Back

Automating Document Classification & Storage for Ledgebrook

Deveshi Dabbawala

February 24, 2025
Table of Content

Business Problem

  • Manual Classification Bottleneck: Ledgebrook's underwriting team had to manually classify documents, leading to inefficiencies and delays. 
  • High Risk of Misclassification: Errors in categorization disrupted underwriting workflows and impacted decision-making. 
  • Lack of Centralized Tracking: There was no system in place to track document groups and their relationships, making retrieval inefficient. 
  • Scalability Issues: As the volume of documents increased, manual processing became a bottleneck, limiting operational scalability.  

About Ledgebrook

Ledgebrook receives various submission and policy documents via email, which need to be classified as loss run or non-loss run, processed, and stored efficiently for underwriting and claims processing. goML automated the document processing workflow, eliminating manual efforts. 

Solution

goML developed an automated document classification and storage system leveraging AWS cloud services: 

Document Ingestion & Storage: Documents received via email were automatically stored in an AWS S3 bucket, ensuring scalability and security.

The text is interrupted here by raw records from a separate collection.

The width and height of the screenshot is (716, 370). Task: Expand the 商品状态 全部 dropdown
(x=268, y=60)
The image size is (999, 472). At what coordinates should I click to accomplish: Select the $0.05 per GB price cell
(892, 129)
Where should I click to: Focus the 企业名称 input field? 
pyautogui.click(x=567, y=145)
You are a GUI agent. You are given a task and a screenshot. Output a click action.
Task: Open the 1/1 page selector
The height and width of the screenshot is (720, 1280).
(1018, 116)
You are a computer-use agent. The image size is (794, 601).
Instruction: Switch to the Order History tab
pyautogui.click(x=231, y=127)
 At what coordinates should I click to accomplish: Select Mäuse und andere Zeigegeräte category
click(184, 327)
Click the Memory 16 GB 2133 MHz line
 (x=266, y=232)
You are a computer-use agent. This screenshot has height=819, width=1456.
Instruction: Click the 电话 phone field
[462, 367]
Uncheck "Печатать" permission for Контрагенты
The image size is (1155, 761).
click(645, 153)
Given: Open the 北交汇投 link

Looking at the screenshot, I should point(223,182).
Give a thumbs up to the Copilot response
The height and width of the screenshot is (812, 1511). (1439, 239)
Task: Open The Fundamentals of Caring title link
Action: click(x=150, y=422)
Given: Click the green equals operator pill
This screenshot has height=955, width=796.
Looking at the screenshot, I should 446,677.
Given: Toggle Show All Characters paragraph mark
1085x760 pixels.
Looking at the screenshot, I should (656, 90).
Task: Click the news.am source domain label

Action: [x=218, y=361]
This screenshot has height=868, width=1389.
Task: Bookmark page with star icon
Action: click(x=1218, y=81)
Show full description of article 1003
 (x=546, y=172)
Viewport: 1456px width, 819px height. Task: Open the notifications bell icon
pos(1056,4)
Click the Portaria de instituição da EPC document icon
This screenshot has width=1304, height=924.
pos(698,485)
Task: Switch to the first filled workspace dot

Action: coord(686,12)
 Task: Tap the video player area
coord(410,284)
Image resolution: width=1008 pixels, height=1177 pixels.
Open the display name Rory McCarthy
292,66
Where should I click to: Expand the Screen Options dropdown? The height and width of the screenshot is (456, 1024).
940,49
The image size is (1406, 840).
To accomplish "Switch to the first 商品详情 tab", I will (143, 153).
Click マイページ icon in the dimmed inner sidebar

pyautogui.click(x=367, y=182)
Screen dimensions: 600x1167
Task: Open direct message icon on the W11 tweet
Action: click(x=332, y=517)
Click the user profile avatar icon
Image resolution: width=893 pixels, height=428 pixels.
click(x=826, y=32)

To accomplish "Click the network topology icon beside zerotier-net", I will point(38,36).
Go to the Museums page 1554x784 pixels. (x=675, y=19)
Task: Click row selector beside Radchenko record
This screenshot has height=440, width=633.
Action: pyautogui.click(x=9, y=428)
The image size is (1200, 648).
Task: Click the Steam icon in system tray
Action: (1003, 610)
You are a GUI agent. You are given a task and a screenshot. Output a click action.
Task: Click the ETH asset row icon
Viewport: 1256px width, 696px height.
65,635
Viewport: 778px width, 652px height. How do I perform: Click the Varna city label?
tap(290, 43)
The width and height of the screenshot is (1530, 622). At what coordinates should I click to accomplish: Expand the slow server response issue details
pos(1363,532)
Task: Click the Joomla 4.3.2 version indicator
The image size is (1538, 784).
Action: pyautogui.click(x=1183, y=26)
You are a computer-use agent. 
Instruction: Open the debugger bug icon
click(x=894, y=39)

The pipeline starts by ingesting files from S3. 

Database Integration: Processed document details were stored in a PostgreSQL RDS database, while the documents themselves were vectorized and stored in OpenSearch. 

AI-Based Classification: AWS Textract was used to extract text from the files, and AWS Bedrock was leveraged to classify documents into loss run and non-loss run categories. 

Search & Retrieval: Indexed metadata in OpenSearch Serverless allowed underwriters to quickly retrieve documents based on classification.

Token-Based Document Grouping: A unique aiDocumentSessionToken was assigned to each group of related files, enabling seamless tracking. 

Architecture

  • API Layer 
    FastAPI POST endpoint (/ai/documents/) handles requests. 
    Generates or retrieves aiDocumentSessionToken. 
    Returns the aiDocumentSessionToken to the user. 
  • Background Processing 
    A background task is initiated to process the documents. 
    Connects to AWS S3 bucket and PostgreSQL Aurora RDS. 
  • Session Management 
    Checks if aiDocumentSessionToken exists in PostgreSQL RDS: 
    If Yes → Retrieves existing file information and filters out already processed files. 
    If No → Creates a new session record in the database. 
  • Document Classification 
    Uses AWS Textract to extract text. 
    Uses AWS Bedrock for classification into Loss Run and Non-Loss Run categories. 
    Updates PostgreSQL RDS with classified files. 
    Indexes Non-Loss Run documents in AWS OpenSearch. 
  • Integration with Other Services 
    Triggers the Loss Run Service for extracting key loss run data. 
    Calls the Liability Code Service to extract Class Codes, Class Code description, NAICS, NAICS description, SIC, and exposure amount. 
    Sends a document issues webhook if any document processing errors occur. 
  • Storage & Retrieval 
    Stores documents securely in AWS S3. 
    Updates metadata in PostgreSQL Aurora RDS. 
    Enables fast retrieval and analytics through AWS OpenSearch. 

Outcomes

80%
Enhanced Efficiency – Automates the extraction and classification of documents, reducing manual effort and processing time.
90%
Improved Accuracy – Minimizes human errors in document retrieval and classification, ensuring reliable data handling.
70%
Faster Decision-Making – Enables quick access to submission and policy documents, accelerating underwriting and claims processing.